WORK REQUIRED: Reproduce every line of the material below verbatim, in its original order.

Stored items
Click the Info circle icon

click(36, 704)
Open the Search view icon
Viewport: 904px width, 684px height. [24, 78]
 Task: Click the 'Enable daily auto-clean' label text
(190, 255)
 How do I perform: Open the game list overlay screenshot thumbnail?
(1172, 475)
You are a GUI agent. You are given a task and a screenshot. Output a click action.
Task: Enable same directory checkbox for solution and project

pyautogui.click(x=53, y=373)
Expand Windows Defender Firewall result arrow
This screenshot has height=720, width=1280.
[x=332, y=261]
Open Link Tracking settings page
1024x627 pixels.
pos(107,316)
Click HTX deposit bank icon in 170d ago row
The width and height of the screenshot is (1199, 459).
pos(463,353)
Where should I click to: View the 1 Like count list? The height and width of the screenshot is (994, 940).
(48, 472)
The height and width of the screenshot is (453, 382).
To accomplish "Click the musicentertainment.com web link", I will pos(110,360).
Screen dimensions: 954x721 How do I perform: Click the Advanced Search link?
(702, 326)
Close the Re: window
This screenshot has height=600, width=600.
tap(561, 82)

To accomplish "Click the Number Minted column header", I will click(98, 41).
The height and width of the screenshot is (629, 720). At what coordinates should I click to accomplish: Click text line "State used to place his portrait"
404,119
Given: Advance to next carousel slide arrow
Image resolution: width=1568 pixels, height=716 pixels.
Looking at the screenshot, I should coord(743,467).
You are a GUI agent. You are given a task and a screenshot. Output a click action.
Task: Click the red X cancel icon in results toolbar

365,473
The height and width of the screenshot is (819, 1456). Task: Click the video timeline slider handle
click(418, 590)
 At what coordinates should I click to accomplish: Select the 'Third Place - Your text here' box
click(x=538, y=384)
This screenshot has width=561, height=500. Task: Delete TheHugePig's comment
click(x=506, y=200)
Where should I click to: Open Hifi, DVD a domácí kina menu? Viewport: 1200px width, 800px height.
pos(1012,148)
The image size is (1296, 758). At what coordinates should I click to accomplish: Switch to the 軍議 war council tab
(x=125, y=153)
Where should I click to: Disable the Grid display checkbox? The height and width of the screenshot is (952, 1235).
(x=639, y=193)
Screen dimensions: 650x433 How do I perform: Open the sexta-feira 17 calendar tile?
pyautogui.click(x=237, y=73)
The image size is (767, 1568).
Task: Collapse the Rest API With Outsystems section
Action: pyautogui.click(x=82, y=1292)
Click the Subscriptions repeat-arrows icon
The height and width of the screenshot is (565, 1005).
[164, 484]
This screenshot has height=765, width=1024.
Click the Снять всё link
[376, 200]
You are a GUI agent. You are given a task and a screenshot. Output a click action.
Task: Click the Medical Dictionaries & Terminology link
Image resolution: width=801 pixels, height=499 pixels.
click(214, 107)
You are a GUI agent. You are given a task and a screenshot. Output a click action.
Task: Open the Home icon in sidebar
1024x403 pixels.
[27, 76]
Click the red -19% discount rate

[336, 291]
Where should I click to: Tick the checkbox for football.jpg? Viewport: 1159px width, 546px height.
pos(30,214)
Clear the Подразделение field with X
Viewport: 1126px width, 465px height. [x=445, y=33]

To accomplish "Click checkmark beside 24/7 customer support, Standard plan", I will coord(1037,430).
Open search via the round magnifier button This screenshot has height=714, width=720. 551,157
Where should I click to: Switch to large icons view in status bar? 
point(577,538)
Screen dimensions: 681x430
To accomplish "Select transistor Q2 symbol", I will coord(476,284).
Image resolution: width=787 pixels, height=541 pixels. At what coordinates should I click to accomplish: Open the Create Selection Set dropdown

SOLUTION TO THE EXERCISE:
Click the Info circle icon

click(36, 704)
Open the Search view icon
Viewport: 904px width, 684px height. [24, 78]
 Task: Click the 'Enable daily auto-clean' label text
(190, 255)
 How do I perform: Open the game list overlay screenshot thumbnail?
(1172, 475)
You are a GUI agent. You are given a task and a screenshot. Output a click action.
Task: Enable same directory checkbox for solution and project

pyautogui.click(x=53, y=373)
Expand Windows Defender Firewall result arrow
This screenshot has height=720, width=1280.
[x=332, y=261]
Open Link Tracking settings page
1024x627 pixels.
pos(107,316)
Click HTX deposit bank icon in 170d ago row
The width and height of the screenshot is (1199, 459).
pos(463,353)
Where should I click to: View the 1 Like count list? The height and width of the screenshot is (994, 940).
(48, 472)
The height and width of the screenshot is (453, 382).
To accomplish "Click the musicentertainment.com web link", I will pos(110,360).
Screen dimensions: 954x721 How do I perform: Click the Advanced Search link?
(702, 326)
Close the Re: window
This screenshot has height=600, width=600.
tap(561, 82)

To accomplish "Click the Number Minted column header", I will click(98, 41).
The height and width of the screenshot is (629, 720). At what coordinates should I click to accomplish: Click text line "State used to place his portrait"
404,119
Given: Advance to next carousel slide arrow
Image resolution: width=1568 pixels, height=716 pixels.
Looking at the screenshot, I should coord(743,467).
You are a GUI agent. You are given a task and a screenshot. Output a click action.
Task: Click the red X cancel icon in results toolbar

365,473
The height and width of the screenshot is (819, 1456). Task: Click the video timeline slider handle
click(418, 590)
 At what coordinates should I click to accomplish: Select the 'Third Place - Your text here' box
click(x=538, y=384)
This screenshot has width=561, height=500. Task: Delete TheHugePig's comment
click(x=506, y=200)
Where should I click to: Open Hifi, DVD a domácí kina menu? Viewport: 1200px width, 800px height.
pos(1012,148)
The image size is (1296, 758). At what coordinates should I click to accomplish: Switch to the 軍議 war council tab
(x=125, y=153)
Where should I click to: Disable the Grid display checkbox? The height and width of the screenshot is (952, 1235).
(x=639, y=193)
Screen dimensions: 650x433 How do I perform: Open the sexta-feira 17 calendar tile?
pyautogui.click(x=237, y=73)
The image size is (767, 1568).
Task: Collapse the Rest API With Outsystems section
Action: pyautogui.click(x=82, y=1292)
Click the Subscriptions repeat-arrows icon
The height and width of the screenshot is (565, 1005).
[164, 484]
This screenshot has height=765, width=1024.
Click the Снять всё link
[376, 200]
You are a GUI agent. You are given a task and a screenshot. Output a click action.
Task: Click the Medical Dictionaries & Terminology link
Image resolution: width=801 pixels, height=499 pixels.
click(214, 107)
You are a GUI agent. You are given a task and a screenshot. Output a click action.
Task: Open the Home icon in sidebar
1024x403 pixels.
[27, 76]
Click the red -19% discount rate

[336, 291]
Where should I click to: Tick the checkbox for football.jpg? Viewport: 1159px width, 546px height.
pos(30,214)
Clear the Подразделение field with X
Viewport: 1126px width, 465px height. [x=445, y=33]

To accomplish "Click checkmark beside 24/7 customer support, Standard plan", I will coord(1037,430).
Open search via the round magnifier button This screenshot has height=714, width=720. 551,157
Where should I click to: Switch to large icons view in status bar? 
point(577,538)
Screen dimensions: 681x430
To accomplish "Select transistor Q2 symbol", I will coord(476,284).
Image resolution: width=787 pixels, height=541 pixels. At what coordinates should I click to accomplish: Open the Create Selection Set dropdown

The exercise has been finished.